--- INFORMATION SUPPLIED Enclosed Below ---
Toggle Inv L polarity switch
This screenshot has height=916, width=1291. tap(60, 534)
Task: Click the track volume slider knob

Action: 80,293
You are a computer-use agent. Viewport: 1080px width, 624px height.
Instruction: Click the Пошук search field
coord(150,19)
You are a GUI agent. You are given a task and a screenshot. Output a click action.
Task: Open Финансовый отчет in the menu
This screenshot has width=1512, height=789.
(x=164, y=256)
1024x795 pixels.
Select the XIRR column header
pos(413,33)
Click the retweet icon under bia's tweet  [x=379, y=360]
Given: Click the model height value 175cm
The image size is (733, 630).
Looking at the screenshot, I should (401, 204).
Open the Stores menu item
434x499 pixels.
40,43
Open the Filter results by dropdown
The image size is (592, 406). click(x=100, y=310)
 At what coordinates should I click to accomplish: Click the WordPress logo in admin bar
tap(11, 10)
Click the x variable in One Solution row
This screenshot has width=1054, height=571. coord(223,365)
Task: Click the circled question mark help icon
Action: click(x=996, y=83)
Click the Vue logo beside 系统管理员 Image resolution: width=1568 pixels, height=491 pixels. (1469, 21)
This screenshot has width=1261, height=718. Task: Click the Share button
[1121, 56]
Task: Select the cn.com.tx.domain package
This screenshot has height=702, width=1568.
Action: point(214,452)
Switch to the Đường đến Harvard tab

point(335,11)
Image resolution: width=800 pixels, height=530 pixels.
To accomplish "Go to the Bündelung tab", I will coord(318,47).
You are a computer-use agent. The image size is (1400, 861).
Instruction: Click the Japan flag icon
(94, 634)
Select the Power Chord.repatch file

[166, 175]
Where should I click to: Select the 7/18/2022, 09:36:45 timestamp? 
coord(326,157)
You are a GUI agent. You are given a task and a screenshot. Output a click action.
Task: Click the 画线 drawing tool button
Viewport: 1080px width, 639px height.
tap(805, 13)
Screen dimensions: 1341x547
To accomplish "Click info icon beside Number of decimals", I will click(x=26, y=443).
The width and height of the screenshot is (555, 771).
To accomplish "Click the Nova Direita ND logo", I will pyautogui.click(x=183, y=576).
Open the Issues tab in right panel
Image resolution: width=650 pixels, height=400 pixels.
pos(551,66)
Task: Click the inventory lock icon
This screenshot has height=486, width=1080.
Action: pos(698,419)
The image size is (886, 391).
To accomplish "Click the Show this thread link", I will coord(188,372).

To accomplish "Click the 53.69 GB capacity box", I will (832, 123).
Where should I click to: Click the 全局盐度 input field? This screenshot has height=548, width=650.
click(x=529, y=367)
--- End of Enclosed INFORMATION SUPPLIED ---
PROMPT -> Only the lines from the one containing "The image size is (886, 391)." through the last line of the records belong in the answer, each written out exactly.

WRITTEN REPLY ->
The image size is (886, 391).
To accomplish "Click the Show this thread link", I will coord(188,372).

To accomplish "Click the 53.69 GB capacity box", I will (832, 123).
Where should I click to: Click the 全局盐度 input field? This screenshot has height=548, width=650.
click(x=529, y=367)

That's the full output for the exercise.